Di sisi lain, BPS merilis data angka kemiskinan Maret 2018 single digit alias turun menjadi 9,82% atau 25,95 juta pada Maret 2018. Jumlah tersebut turun 633 ribu orang dibandingkan posisi September 2017 yaitu 10,12% atau 26,58 juta, dengan komposisi orang miskin di perkotaan 10,27 juta dan orang miskin di pedesaan 16,31 juta.
Menanggapi hal itu, Ekonom Institute for Development of Economics and Finance (INDEF) Bhima Yudhistira Adhinegara menjelaskan berdasarkan data Badan Pusat Statistik (BPS) per Maret 2013 jumlah penduduk miskin 28,07 juta orang, persentasenya 11,22%.
SCROLL TO CONTINUE WITH CONTENT
"Persentase nya 9,82%. Jadi 5 tahun ini berkurang sekitar 2,17 juta orang atau turun 1,4%," kata Bhima saat dihubungi detikFinance, Selasa (31/7/2018).

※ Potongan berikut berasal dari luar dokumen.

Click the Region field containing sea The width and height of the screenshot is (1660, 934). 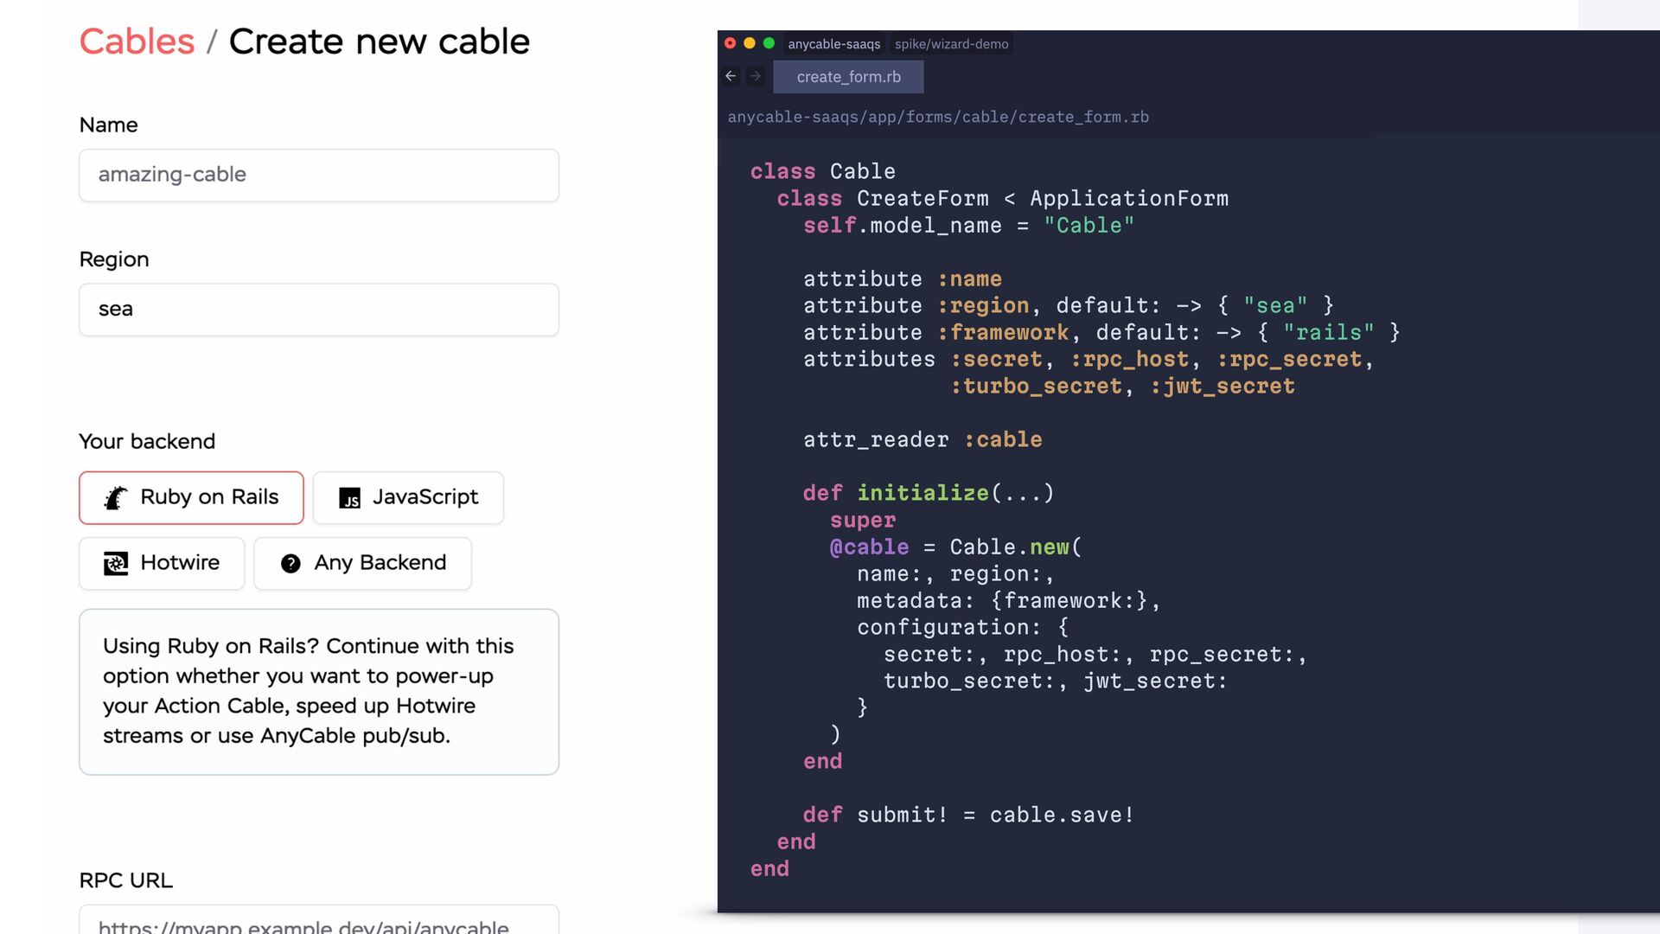318,310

Dia menambahkan jika ada pihak yang mengklaim angka kemiskinan naik 50% maka hal tersebut tidak benar.
"Sejauh ini data kemiskinan yang diakui adalah data BPS," kata Bhima.
Bhima juga memberi catatan pada BPS. Dia mengatakan Pengukuran jumlah penduduk miskin oleh BPS hanya dihitung berdasarkan pengeluaran per penduduk saja, tidak memasukkan penghitungan berdasarkan aset atau pendapatan.

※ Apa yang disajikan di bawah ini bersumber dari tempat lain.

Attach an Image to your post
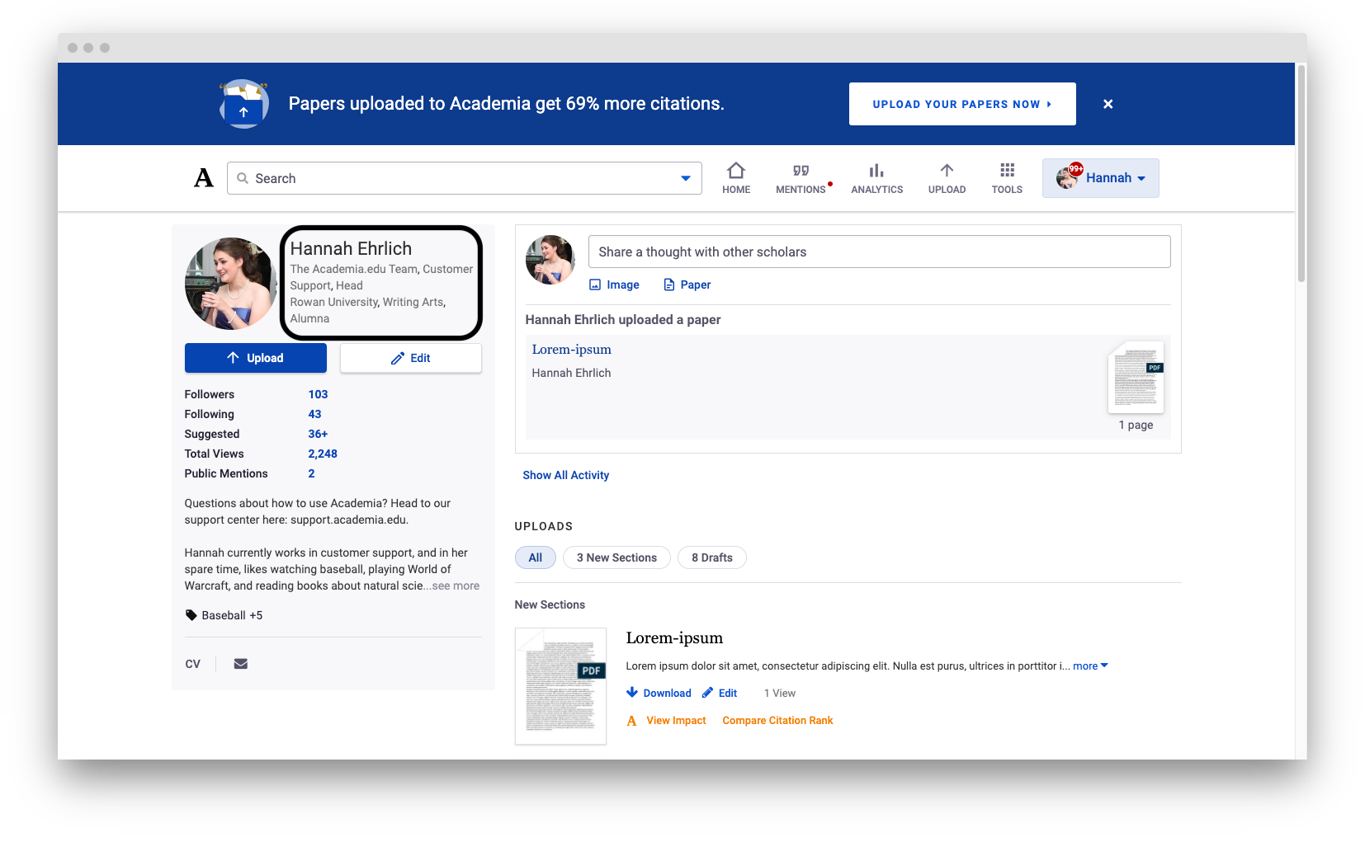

Menurut Bhima bisa saja orang itu berutang untuk memenuhi kebutuhan hidupnya sehingga masuk ke atas garis kemiskinan, padahal pendapatannya di bawah Rp 400 ribu/bulan.
"Ya itu kemiskinan yang disebut semu. Artinya ini kritik juga bagi BPS agar membuat survey kemiskinan dengan metode yang lebih komprehensif," ujar Bhima.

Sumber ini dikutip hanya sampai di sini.